Partial Epigenetic Reprogramming as a Strategy for Biological Aging Reversal: Preclinical Evidence, Mechanistic Framework, and the Transition to First-in-Human Clinical Trials

Biological aging has long been regarded as an immutable hallmark of living systems. However, recent breakthroughs in epigenetic science are fundamentally challenging this assumption. This review examines the theoretical foundations and experimental evidence supporting partial epigenetic reprogramming as a viable strategy to reverse cellular aging phenotypes while preserving cell identity. Central to this emerging framework is David Sinclair’s Information Theory of Aging, which proposes that the gradual degradation of epigenetic information—rather than the mere accumulation of genomic mutations—is the primary driver of organismal aging.
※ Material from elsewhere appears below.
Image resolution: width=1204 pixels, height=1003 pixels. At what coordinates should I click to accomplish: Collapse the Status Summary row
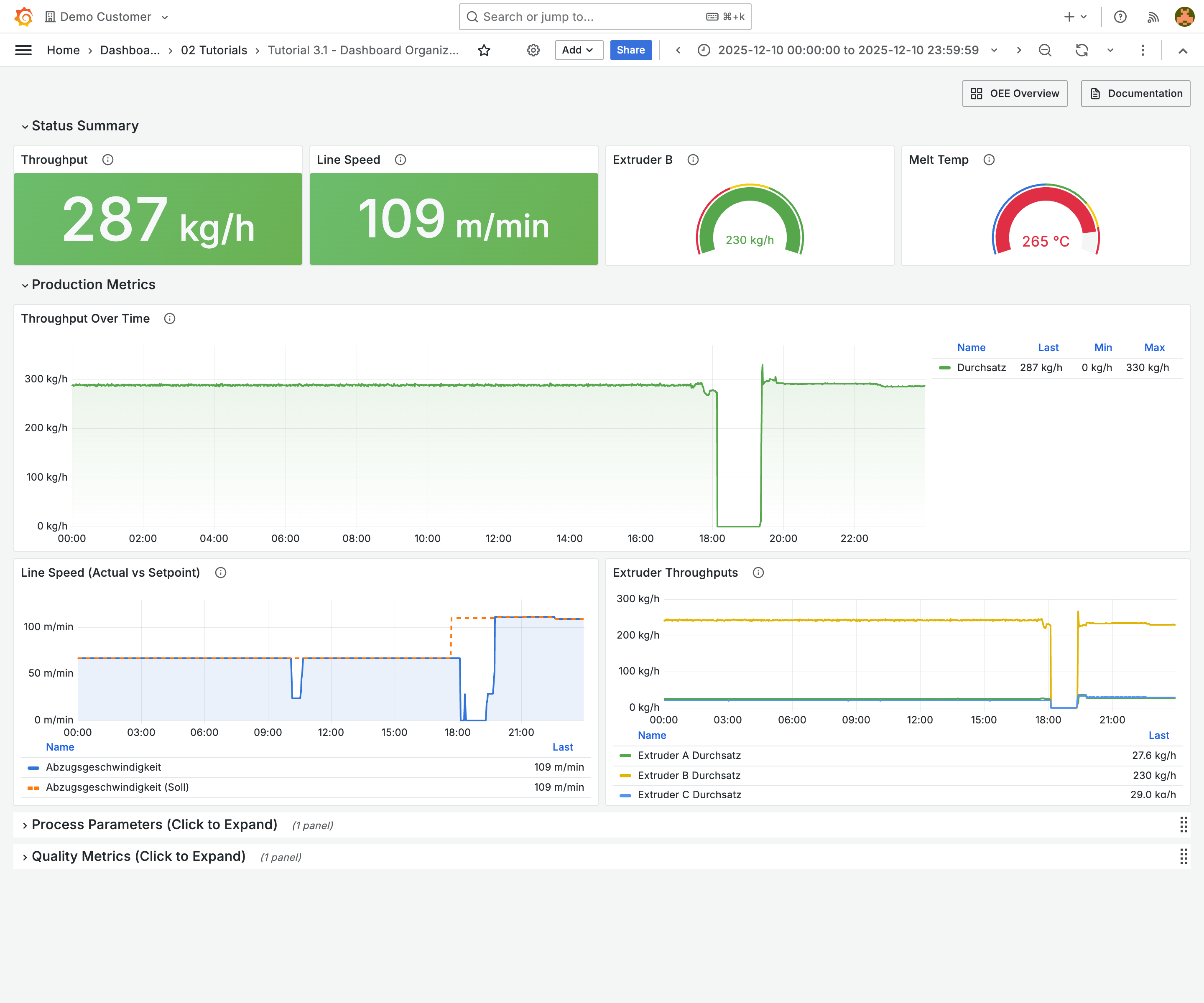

Preclinical studies employing subsets of Shinya Yamanaka factors (OCT4, SOX2, KLF4; collectively referred to as OSK) have demonstrated remarkable outcomes, including: Restoration of youthful gene expression profiles, Reversal of epigenetic clock measurements by up to 75% of accumulated biological age markers, and Functional rejuvenation such as vision recovery, enhanced wound healing, and restored metabolic parameters in both murine and non-human primate models. Building upon this foundational work, Life Biosciences received U.S. Food and Drug Administration Investigational New Drug (IND) clearance in January 2026 for ER-100, the first gene therapy based on partial epigenetic reprogramming to advance into human clinical trials. The Phase 1 study targets open-angle glaucoma and non-arteritic anterior ischemic optic neuropathy (NAION), with primary endpoints emphasizing safety and tolerability. This review situates these developments within the broader landscape of longevity research, addresses the methodological limitations and ethical implications inherent to reprogramming-based interventions, and outlines prospective trajectories for the evolving field of age reversal biotechnology.